Matthew Koh’s editorial on silence is an important one. As a fourth year student at CTS, I have participated in my fair share of serious conversations with strenuously argued theses. That being said, Koh’s experience has caused me to ask questions about my own experience.
The reality is that most of the difficult and opinionated conversations in which I have engaged during seminary have been outside the context of the Student Center and with people who are more than mere acquaintances. I am typically not one to shy away from offering an opinion, so to the degree to which my reflections are accurate they will be primarily empathic.
To add to Matthew’s list, a serious concern on a broader level of community culture is the perception that a person will be rejected out of hand for the perceived content of their opinions. In the context of the come and go of the Student Center, there may not be time to adequately ask questions and work around an issue. A far easier and more efficient method is labeling. If someone believes A, he’s an A-ist, and we know that’s ridiculous.

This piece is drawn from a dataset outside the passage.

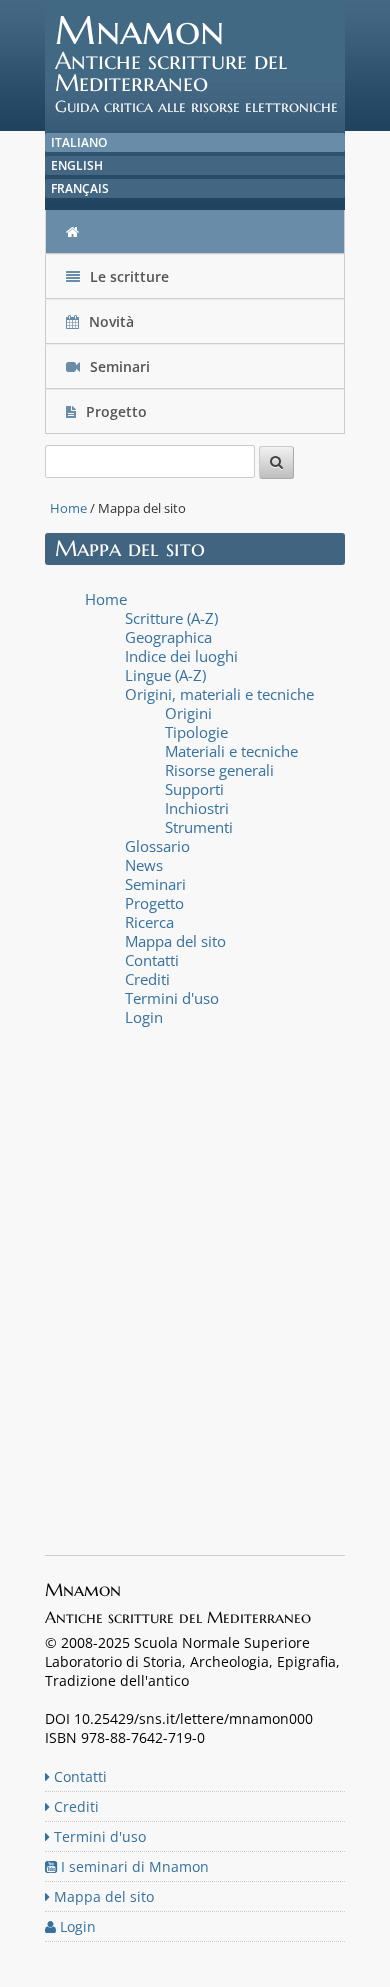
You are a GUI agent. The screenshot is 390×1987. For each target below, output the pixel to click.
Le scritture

A philosopher named Schelling had something to say about this:
“It cannot be denied that it is a splendid invention to be able to designate entire points of view at once with such general epithets. If one has once discovered the right label for a system, everything else follows of its own accord and one is spared the trouble of investigating its essential characteristics in greater detail. Even an ignorant person can render judgment upon the most carefully thought out ideas as soon as they are presented to him with the help of such labels.”
That’s why I have found the leisure of library conversations or off-campus hangouts to be more conducive to a give-and-take conversation. It invites openness, creativity, depth of thought, and lack of labeling. To the degree to to which we can bring that environment with us into the Student Center, we should be well served with loving, productive, and opinionated conversations.
Kyle Brooks, ThM ’13
Dear Kerux editors,
I really appreciated the editorial on silence. It expressed quite a bit of what I’ve felt as a student at Calvin. I’m a theological conservative, and I’ve felt as though my opinions would be unwelcome in most conversations at the seminary. Some pastors have even recommended that I keep my mouth shut during my seminary studies, lest I be placed on some sort of denominational blacklist for believing that only qualified men should be ordained to the office of pastor and/or elder. I have no idea if such a list exists, but I do feel as though I’d be put on something of a social blacklist if I were honest about my theologically conservative beliefs. Thanks for turning our attention toward this important issue. Learning to dialogue well about difficult issues will be important for us as we strive to live in unity within a complex body.
Matthew Koh’s editorial, in my opinion, pointed out a significant issue in CTS’s student culture. We as students tend to draw back from significant issues instead of engaging them. While Mr. Koh makes this observation about the whole of the seminary culture, I think that critique may not be fair of many of us in regards to our conversations with our friends away from the Student Center and classrooms. Many of us have relegated discussions involving anything off-center from the culturally established norms to private contexts among people whose agreement or charitable reception we feel assured of. This is appropriate and natural to a certain degree, but it is singularly unhelpful for our own learning and the learning of others when it exceeds that appropriate degree.
I have heard (and been a part of) significant theological discussions both in the student center and in the classrooms. Those discussions have been some of the most fruitful discussions I have had here at seminary, a fact I largely account to the wide range of interests and backgrounds that are represented here. And this diversity is one of the most important ingredients for our education.
We need diversity for two reasons. First, we need to put ourselves “out there” in order to allow ourselves to be refined. We need to identify and discard those elements of our thinking based on incorrect thinking, mistaken assumptions, or simple prejudice. But openness is hard because of our communal penchant for pride. We love to be right (or at least to appear to have it together). To admit we need refining is to admit weakness and ignorance, to allow our fellow students and professors to see our inner selves, our intellectual nakedness. Yet, without putting ourselves “out there” we keep the very thing that is supposed to be in development during seminary (our theology and, subsequently, ourselves) away from the helpful light of the public square. This is deeply ironic since we are all training to be the “experts” in the room, holding forth our theological understanding from lecterns or pulpits for the entirety of our careers. How can we justify our silence in light of this irony? Talking publicly about theology is what we all are training to do.
Additionally, the disagreements that arise from our diversity here at seminary train us as individuals to remain charitable and Christian while discussing controversial issues. I do not have to mention how much this skill is needed in every council room, lecture, and Sunday school classroom. We need diversity in order to develop our theology and ourselves, the very things that will enable us to fulfill our various callings.
Secondly, we need diversity for the sake of the bringing the “real world” into the classroom. I have never agreed with those who distinguish between school and the so-called real world, but they are proved correct whenever our classroom discussions are falsely homogenous. There is much more theological diversity at the seminary than is apparent from the average classroom or student center discussion. We allow a select few narratives to color most of our discussions. If we would bring our true opinions out into the open, we could accurately reflect the diverse social, racial, and theological contexts in which we will all do our work. We owe it to our fellow students to bring to the table our diverse selves so that we can all learn from and in light of each other. Diversity is a gift we can give to the community to enrich and enliven our training with the full spectrum of reality.